Antipsychotic Use and Myocardial Infarction in Older Patients With Treated Dementia Full Text
JAMA Internal Medicine, 04/24/2012
Clinical Article
Pariente A et al. – Antipsychotic use is associated with a modest and time–limited increase in the risk of Myocardial Infarction (MI) among community–dwelling older patients treated with cholinesterase inhibitors.
Methods- A retrospective cohort of community–dwelling older patients who initiated cholinesterase inhibitor treatment was identified between January 1, 2000, and December 31, 2009, using the Quebec, Canada, prescription claims database.
- From this source cohort, all new AP users during the study period were matched with a random sample of AP nonusers.
- The risk of MI was evaluated using Cox proportional hazards models, adjusting for age, sex, cardiovascular risk factors, psychotropic drug use, and propensity scores.

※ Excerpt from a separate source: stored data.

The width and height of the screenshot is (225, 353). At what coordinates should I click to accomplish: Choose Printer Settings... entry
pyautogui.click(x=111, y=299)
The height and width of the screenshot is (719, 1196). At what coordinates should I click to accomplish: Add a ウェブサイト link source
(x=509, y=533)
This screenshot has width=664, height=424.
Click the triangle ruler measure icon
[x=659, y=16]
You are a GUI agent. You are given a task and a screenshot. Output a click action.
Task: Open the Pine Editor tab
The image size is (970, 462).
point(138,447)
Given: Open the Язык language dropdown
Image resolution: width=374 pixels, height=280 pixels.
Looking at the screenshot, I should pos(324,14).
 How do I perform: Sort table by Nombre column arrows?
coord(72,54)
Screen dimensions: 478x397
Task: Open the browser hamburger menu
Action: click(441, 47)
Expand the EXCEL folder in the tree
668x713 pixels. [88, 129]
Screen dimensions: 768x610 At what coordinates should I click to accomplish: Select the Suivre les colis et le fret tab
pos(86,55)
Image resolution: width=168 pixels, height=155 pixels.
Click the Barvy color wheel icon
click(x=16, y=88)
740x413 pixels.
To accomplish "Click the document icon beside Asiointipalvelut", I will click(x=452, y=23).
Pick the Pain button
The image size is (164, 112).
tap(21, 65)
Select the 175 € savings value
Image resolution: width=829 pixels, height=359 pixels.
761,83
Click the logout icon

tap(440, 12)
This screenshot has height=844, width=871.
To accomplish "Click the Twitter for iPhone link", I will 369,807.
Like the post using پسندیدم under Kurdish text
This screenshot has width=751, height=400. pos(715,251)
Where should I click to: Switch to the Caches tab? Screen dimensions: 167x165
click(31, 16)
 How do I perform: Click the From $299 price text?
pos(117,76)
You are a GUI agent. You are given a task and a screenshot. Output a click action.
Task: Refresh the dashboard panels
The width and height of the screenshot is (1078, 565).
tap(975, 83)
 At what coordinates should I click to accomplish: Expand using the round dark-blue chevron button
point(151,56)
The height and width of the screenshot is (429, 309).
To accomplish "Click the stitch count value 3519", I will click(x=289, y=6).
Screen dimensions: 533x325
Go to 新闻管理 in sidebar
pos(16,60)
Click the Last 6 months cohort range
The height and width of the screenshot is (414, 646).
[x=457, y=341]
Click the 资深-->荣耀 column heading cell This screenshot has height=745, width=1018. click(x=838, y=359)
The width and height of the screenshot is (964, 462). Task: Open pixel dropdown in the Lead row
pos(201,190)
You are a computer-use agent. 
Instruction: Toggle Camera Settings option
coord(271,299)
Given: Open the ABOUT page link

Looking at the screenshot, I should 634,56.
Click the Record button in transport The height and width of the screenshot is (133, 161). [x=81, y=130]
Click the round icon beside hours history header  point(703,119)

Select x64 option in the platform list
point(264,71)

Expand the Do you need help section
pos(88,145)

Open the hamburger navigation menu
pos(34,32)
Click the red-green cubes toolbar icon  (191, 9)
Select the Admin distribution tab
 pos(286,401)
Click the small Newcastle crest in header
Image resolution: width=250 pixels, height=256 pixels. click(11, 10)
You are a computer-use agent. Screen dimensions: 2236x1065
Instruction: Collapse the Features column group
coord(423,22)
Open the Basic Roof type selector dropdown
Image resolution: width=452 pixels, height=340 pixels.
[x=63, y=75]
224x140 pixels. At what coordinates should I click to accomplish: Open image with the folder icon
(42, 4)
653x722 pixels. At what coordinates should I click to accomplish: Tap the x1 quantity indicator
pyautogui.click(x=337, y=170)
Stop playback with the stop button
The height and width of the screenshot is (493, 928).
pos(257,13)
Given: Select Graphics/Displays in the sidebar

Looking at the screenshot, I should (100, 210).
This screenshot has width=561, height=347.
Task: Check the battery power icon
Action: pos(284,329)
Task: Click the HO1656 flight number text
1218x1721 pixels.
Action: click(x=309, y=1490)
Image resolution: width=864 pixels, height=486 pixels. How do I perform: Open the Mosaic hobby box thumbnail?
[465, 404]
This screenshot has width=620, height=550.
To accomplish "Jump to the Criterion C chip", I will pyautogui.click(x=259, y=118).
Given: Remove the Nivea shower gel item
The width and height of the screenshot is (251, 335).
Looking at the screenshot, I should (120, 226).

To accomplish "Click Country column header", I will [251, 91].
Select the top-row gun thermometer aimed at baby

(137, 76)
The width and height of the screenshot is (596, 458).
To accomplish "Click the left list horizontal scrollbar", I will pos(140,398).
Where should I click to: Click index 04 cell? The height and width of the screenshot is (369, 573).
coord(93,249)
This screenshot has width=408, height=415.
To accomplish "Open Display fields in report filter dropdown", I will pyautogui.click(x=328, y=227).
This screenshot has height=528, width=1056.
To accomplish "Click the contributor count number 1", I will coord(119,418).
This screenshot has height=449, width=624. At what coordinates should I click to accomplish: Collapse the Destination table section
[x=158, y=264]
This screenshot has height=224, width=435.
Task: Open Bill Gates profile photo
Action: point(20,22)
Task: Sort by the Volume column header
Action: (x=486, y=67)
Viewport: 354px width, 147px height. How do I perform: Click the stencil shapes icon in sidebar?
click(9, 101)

- In addition, a self–controlled case series study using conditional Poisson regression modeling was conducted.
- Among the source cohort of 37 138 cholinesterase inhibitor users, 10 969 (29.5%) initiated AP treatment.
- Within 1 year of initiating AP treatment, 1.3% of them had an incident MI.
- Hazard ratios for the risk of MI after initiation of AP treatment were 2.19 (95% CI, 1.11–4.32) for the first 30 days, 1.62 (95% CI, 0.99–2.65) for the first 60 days, 1.36 (95% CI, 0.89–2.08) for the first 90 days, and 1.15 (95% CI, 0.89–1.47) for the first 365 days.
- The self–controlled case series study conducted among 804 incident cases of MI among new AP users yielded incidence rate ratios of 1.78 (95% CI, 1.26–2.52) for the 1– to 30–day period, 1.67 (95% CI, 1.09–2.56) for the 31– to 60–day period, and 1.37 (95% CI, 0.82–2.28) for the 61– to 90–day period.